To the parents and families of those who have lost, and have yet to lose, loved ones by gun violence, I will spare you my "sincere thoughts and prayers" (good grief). However, I hope you can feel the warmth that I am sending you all through that fastest of broadband networks: the cosmos. For there, but by the grace of God (or whatever is in charge), go I. I wish I could spare you this pain.
Until next time.
Well, Mr. Kohn, you're right in your article and you're right in your comments to Darke and the democrats who want to get back to a two-party democracy haven't a clue that governments run by parties are polyarchies and two parties I guess don't even reach the poly in the archy. They can yell superior than thou all the way to the end. And God, I wanted to make it to some type of hope but it appears that won't happen. I could die peacefully if I thought there was a chance anyone could understand what you've been telling them...but I'd still rather not have to end my life with the world still unable to understand a goddamned thing. Christianity banned manichaeism and the devil won a long time ago I guess.
I don't know where we go from here except to the same shit, and sorry for the language,
It's funny about America though, the only people who have understood what a democracy is not is the slaves it brought to these shores...To understand what freedom is you have to understand what it isn't and maybe only the people of Alkebulan (sp?) I can't remember much right now, but I do remember people have always rose against governments who deny them their importance to society...soon I will be sleeping but I'll fight to keep hoping for my remaining months.
Protect yourself Mr. Kenyatta, maybe those like you will rise like the phoenix from the ashes and maybe there will be freedom from hierarchy sometime. Since I'm not going to be here I am trying to transfer my hope from my lifetime to after my lifetime.
Good luck to mankind, but that luck will not be mine. I hope it will be yours. Or someone's.
But you are right. A country that has never been a democracy cannot expect it will be saved from the fate of other autocratic kingdoms.
It's not that countries rise and fall in cycles of three or so centuries. We were quite civilized for nearly half a millenium (or maybe longer) before we became uncivilized by civilization.
You, or maybe your daughter, need to lead us now. Whether or not Trump is defeated is irrelevant if his defeat means no one can recognize the real reason democracies fail is because they've never been able to understand that "we the people" is not just "some of the people" who take from the rest of the people. And I have no idea what I'm talking about. But you do.
I remember when we first moved out of NYC my then-wife talked about getting a gun for "home protection". I didn't think it was such a bad idea at first, and we gave it serious consideration, though I was equally insistent on a home security system through our Internet provider.
Instead, she set up a series of decorative blunt and edged weapons from the front door to our bedroom, including a gladius, a katana, a tanto, a naginata, a morningstar, a pair of nunchaku, and a spiked mace...that were were all sharpened or weighted, and all of which she periodically practiced with. (She was a martial artist in her youth, and though for most of our time together she was shaped more like a teddy bear than Cynthia Rothrock she still knew how to use all of them.)

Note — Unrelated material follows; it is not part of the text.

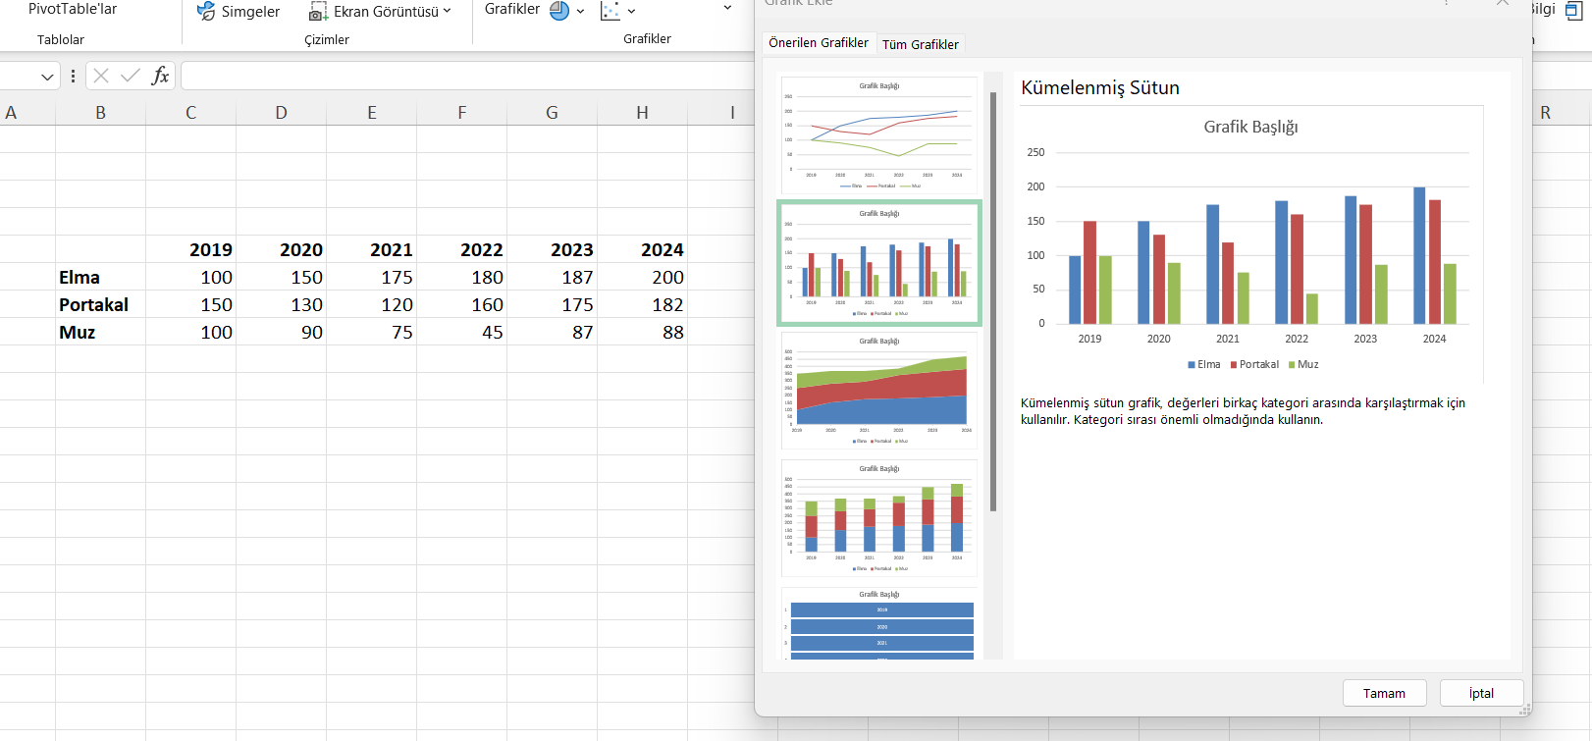Expand the Grafikler group chevron
The image size is (1592, 741).
tap(727, 9)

In the end, it's probably a good thing we never got a gun. Though I knew how to shoot because my Dad taught me as a kid, and I had a friend in college who was a total gun nut (appropriately to the comment about ammo, he liked to say "Guns don't kill people—it's them damned bullets!") so we went shooting at the range, odds are I'd have shot myself in the foot before I shot a home invader, or my wife would've shot me one night when I came in late (I work nights, and have most of my adult life).